Вот и ответ на твоё рассуждение. Он мне не очень удался, у меня не было под руками записок, а только книги фактур и счетов. Поэтому прошу извинить за вкравшиеся кое-где неясности. – Твой брат не подаёт о себе вестей. – Du reste[150], если вы признаёте честность моего сомнения, то как вы объясняете такое явление? Ваша ортодоксальная психология не может не причислять меня к самым закоснелым, особенно теперь, когда я окончательно погиб. Я присягнул знамени Давида Фридриха Штрауса и являюсь первейшим мифологом; я уверяю тебя, что Штраус чудесный малый и гений, а остроумен он, как никто. Он лишил ваши взгляды всякой почвы; их исторический фундамент безвозвратно погиб, а за ним последует и догматический. Штрауса совершенно невозможно опровергнуть, поэтому так бешено злы на него пиетисты; Хенгстенберг надрывается в «Kirchenzeitung», стараясь извлечь из его слов ложные выводы и использовать их для злобных выпадов против его характера. Вот что мне так ненавистно в Хенгстенберге и его присных! Что им за дело до личности Штрауса; но они хотят во что бы то ни стало очернить его характер, чтобы люди боялись присоединиться к его взглядам. Это лучшее доказательство того, что они не могут его опровергнуть.

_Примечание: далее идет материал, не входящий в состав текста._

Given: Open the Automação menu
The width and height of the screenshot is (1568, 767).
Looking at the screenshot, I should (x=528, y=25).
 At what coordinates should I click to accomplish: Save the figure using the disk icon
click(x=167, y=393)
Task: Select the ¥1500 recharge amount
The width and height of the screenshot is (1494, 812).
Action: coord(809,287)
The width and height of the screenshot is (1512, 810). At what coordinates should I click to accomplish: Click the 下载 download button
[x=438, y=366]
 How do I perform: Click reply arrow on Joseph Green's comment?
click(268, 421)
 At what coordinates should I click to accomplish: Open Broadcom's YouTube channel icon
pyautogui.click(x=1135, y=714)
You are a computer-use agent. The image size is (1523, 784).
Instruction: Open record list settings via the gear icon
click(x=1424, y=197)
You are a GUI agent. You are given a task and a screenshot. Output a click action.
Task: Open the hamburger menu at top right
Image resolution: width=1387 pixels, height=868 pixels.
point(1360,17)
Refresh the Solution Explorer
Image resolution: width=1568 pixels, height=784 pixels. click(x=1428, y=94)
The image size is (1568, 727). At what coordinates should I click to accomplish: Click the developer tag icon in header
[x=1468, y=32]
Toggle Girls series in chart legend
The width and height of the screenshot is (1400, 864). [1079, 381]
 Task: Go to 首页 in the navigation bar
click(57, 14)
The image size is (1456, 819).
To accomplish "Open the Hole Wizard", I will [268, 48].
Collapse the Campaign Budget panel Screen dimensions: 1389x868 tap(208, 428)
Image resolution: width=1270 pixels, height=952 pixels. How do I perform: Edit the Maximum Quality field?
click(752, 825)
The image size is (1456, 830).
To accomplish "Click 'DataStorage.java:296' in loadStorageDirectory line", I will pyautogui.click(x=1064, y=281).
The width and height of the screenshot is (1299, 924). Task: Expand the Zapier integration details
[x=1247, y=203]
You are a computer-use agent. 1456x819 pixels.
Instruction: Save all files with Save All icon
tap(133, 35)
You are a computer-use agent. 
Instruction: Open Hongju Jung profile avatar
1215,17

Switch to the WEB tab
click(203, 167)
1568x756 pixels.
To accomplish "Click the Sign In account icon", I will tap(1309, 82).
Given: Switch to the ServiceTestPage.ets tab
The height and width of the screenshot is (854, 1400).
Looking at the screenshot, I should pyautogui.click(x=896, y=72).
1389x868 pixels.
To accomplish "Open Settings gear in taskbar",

Но я уже достаточно занимался теологией и хочу теперь остановиться на других вопросах. Какие замечательные открытия сделал Германский союз из «демагогии» и всех так называемых заговоров, видно из того, что история эта занимает целых 85 печатных страниц{113}. Я ещё не видел книги, но читал извлечения из неё в газетах, которые мне показывают, какой гнусной ложью угощают наши проклятые власти немецкий народ. Германский союз утверждает с бесстыдной наглостью, что политические преступники были осуждены «законными судьями»; между тем, всякий знает, что повсюду были учреждены специальные комиссии, особенно там, где существует гласный суд, а что происходило в них под покровом тайны, этого никто не знает, ибо обвиняемых заставили поклясться ничего не говорить о допросе. Таково действующее в Германии правосудие, и нам не на что, совершенно не на что жаловаться! – Недель шесть назад вышла превосходная книга: «Пруссия и пруссачество» Я. Венедея, Мангейм, 1839{114}, – в которой тщательно анализируется прусское законодательство, государственное управление, распределение налогов и т.д.; результаты совершенно очевидны: предоставление льгот денежной аристократии за счёт бедняков, стремление к неизменному абсолютизму, средствами к этому являются: подавление политического образования, удержание в невежестве большинства народа, использование религии; блестящий внешний лоск, безграничное хвастовство, создание обманчивой видимости, будто власти покровительствуют образованию. Германский союз сейчас же распорядился о запрещении книги и о наложении ареста на не распроданные ещё экземпляры её; последнее – мера иллюзорная, ибо книготорговцев лишь спрашивают, имеются ли у них экземпляры книги, на что, конечно, всякий толковый малый отвечает: нет. – Если ты можешь достать там эту книгу, то прочти её, ибо это не родомонтады[151], а доказательства, почерпнутые из прусского права. – Особенно хотелось бы, чтобы ты раздобыл бёрневского «Менцеля-французоеда». Это произведение, несомненно, лучшее, что есть в немецкой прозе, как по стилю, так и по силе и богатству мыслей; оно великолепно; кто не знает его, тот не представляет себе, что за сила кроется в нашем языке[152].